A deep learning project for analyzing multilingual text sentiments (Tamil and Tulu) using transformers and graph-based approaches.
- 🔄 Fine-tuning XLM-RoBERTa for multilingual sentiment classification.
- 🌐 Graph Neural Networks (GNN) for sentiment analysis.
- 🎭 Support for multiple sentiment classes: Positive, Negative, Neutral, Mixed Feelings, etc.
- ⏱️ Training with Early Stopping and Model Checkpointing.
- 📊 F1-Score Based Evaluation for robust performance.
- Create a new conda environment:
conda create -n sentiment python=3.9 conda activate sentiment
- Install basic dependencies:
conda install pytorch torchvision -c pytorch pip install -r requirements.txt
- For graph-based approaches, install additional dependencies:
pip install -r graph_requirements.txt
Install all required packages:
pip install -r requirements.txt
pip install -r graph_requirements.txt # Optional: for graph-based approach
Ensure your dataset files are in the dataset/
folder:
cleaned_tamil_dev.csv
cleaned_tamil_train.csv
Tam-SA-train.csv
Tam-SA-val.csv
Tulu_SA_train.csv
Tulu_SA_val.csv
python main.py
python graph_approach.py
python test_model.py
💡 Use this command to test the trained model on new text.
- Transformer Approach: Fine-tuned XLM-RoBERTa base model.
- Graph Approach: Graph Convolutional Networks (GCN) with custom tokenization.
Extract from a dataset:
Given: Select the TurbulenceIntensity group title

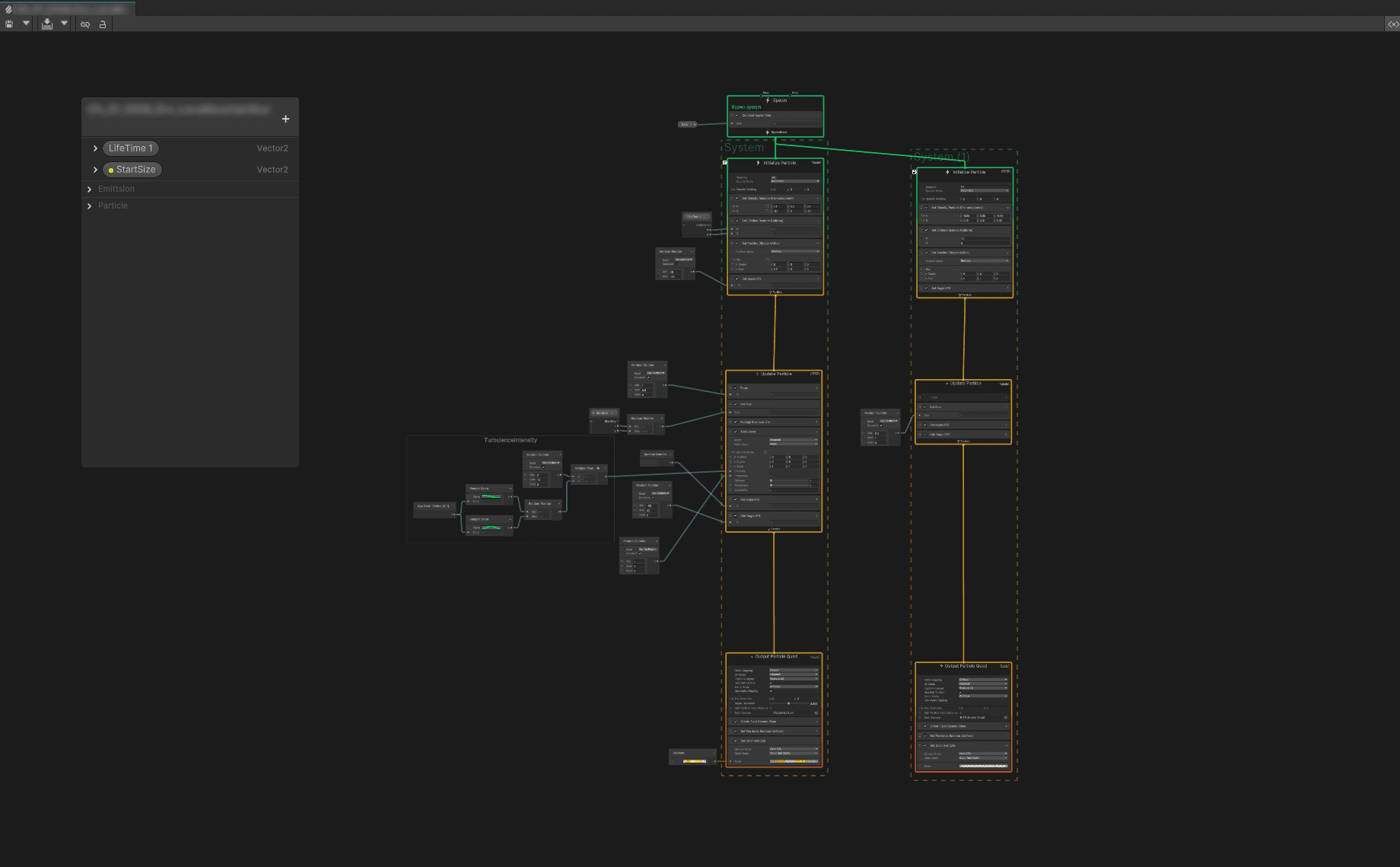Looking at the screenshot, I should [510, 441].
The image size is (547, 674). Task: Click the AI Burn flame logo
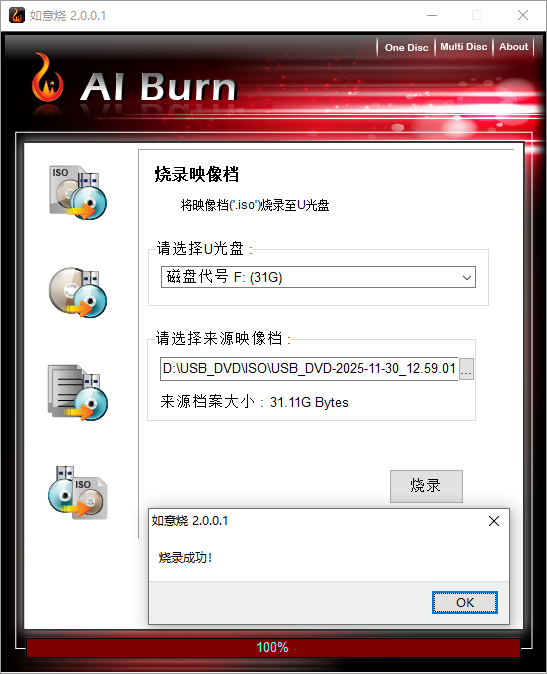coord(47,78)
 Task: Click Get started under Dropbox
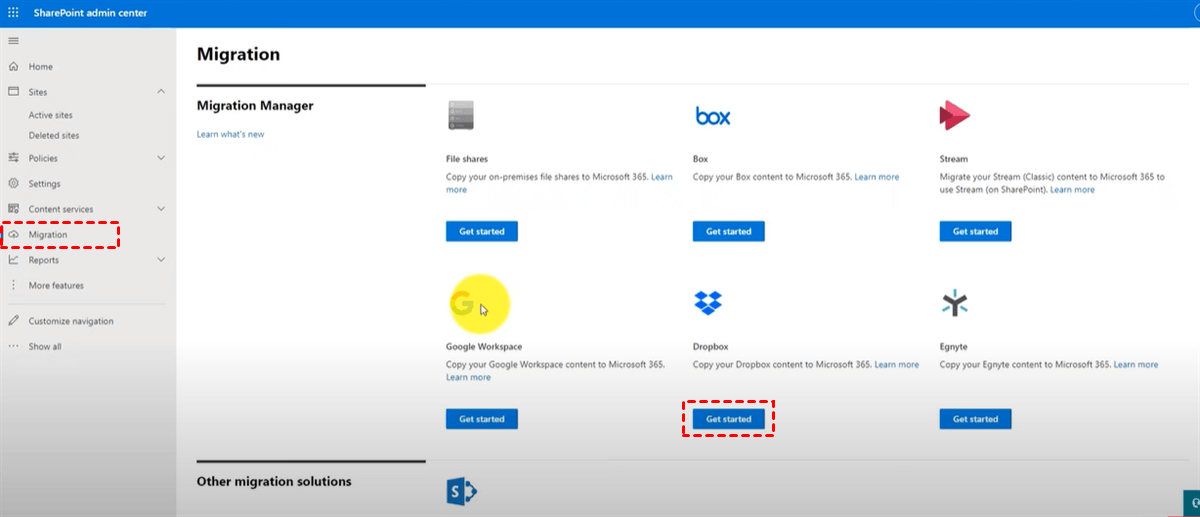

- 🤖 Transformer Model: ~0.63 F1 score.
- 🌐 Graph Model: Comparable performance with unique strengths.
.
├── dataset/ # Data files
├── main.py # Transformer-based implementation
├── graph_approach.py # GNN-based implementation
├── test_model.py # Model inference code
├── FInetuning_ XLM-RoBERTa.ipynb #Jupyter notebook
├── requirements.txt # Basic dependencies
└── graph_requirements.txt # Additional GNN dependencies
- NVIDIA 4060 GPU with 8GB RAM.
- CUDA 12.1 and PyTorch 2.5.1.
- 🖥️ Tested on Google Colab T4 GPU (15GB GPU RAM).